What to produce ▸ Please report every line of the items below that contains the word "should". Case counts.

Listed entries ▸
###
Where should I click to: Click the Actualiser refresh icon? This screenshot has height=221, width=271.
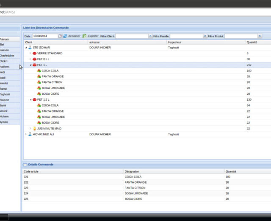65,36
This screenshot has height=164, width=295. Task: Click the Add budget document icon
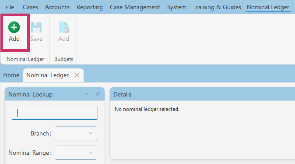(x=64, y=27)
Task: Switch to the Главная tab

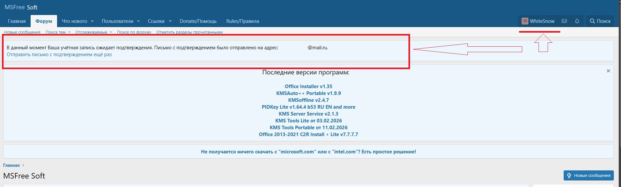Action: 17,21
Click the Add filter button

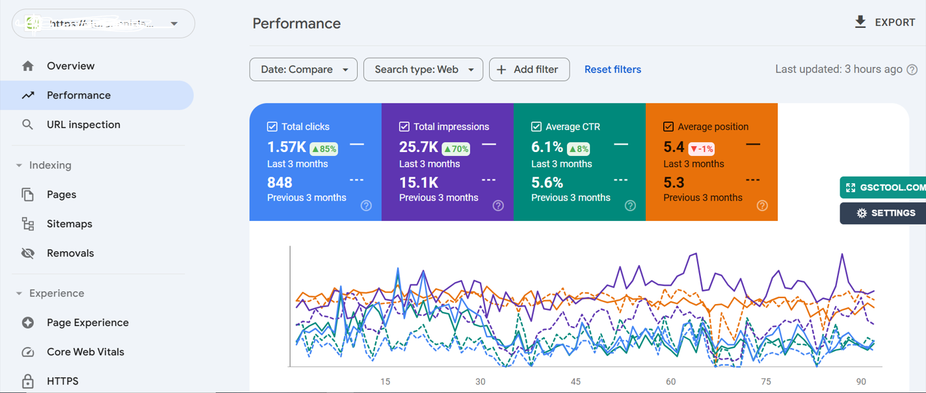click(x=529, y=70)
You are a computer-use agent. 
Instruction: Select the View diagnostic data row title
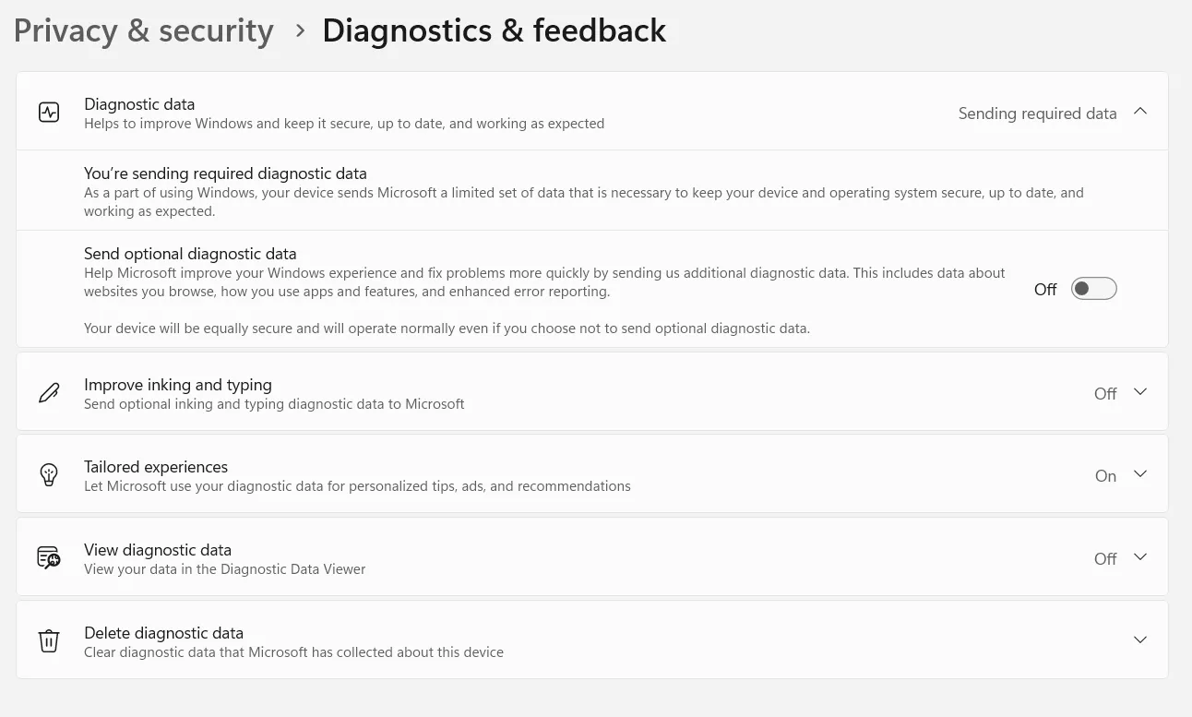tap(158, 550)
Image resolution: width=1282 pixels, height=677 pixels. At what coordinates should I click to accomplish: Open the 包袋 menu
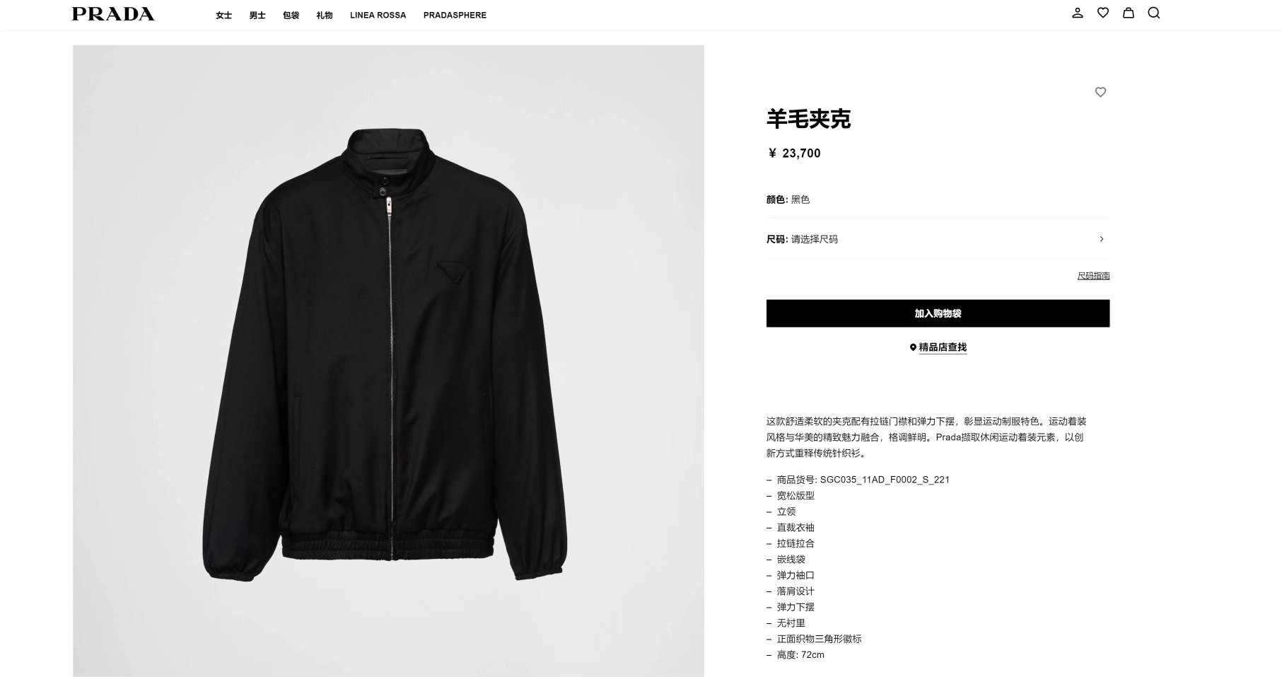[x=291, y=15]
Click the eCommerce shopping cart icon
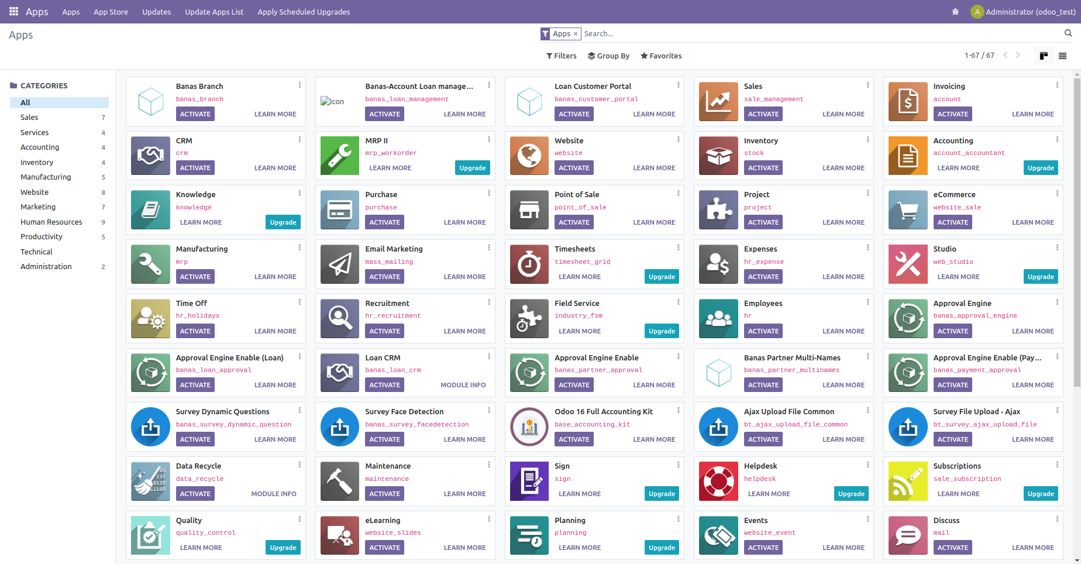1081x564 pixels. tap(907, 209)
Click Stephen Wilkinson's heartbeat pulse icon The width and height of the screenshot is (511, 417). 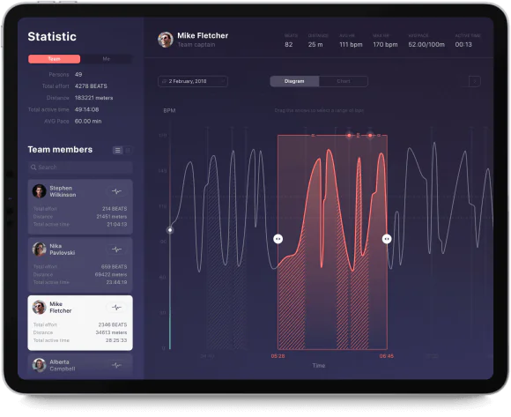(116, 191)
###
Exercise answer ▸
Where should I click to: Click the Actualiser refresh icon? This screenshot has height=221, width=271.
Image resolution: width=1282 pixels, height=677 pixels. At what coordinates should I click to accomplish: Open the 包袋 menu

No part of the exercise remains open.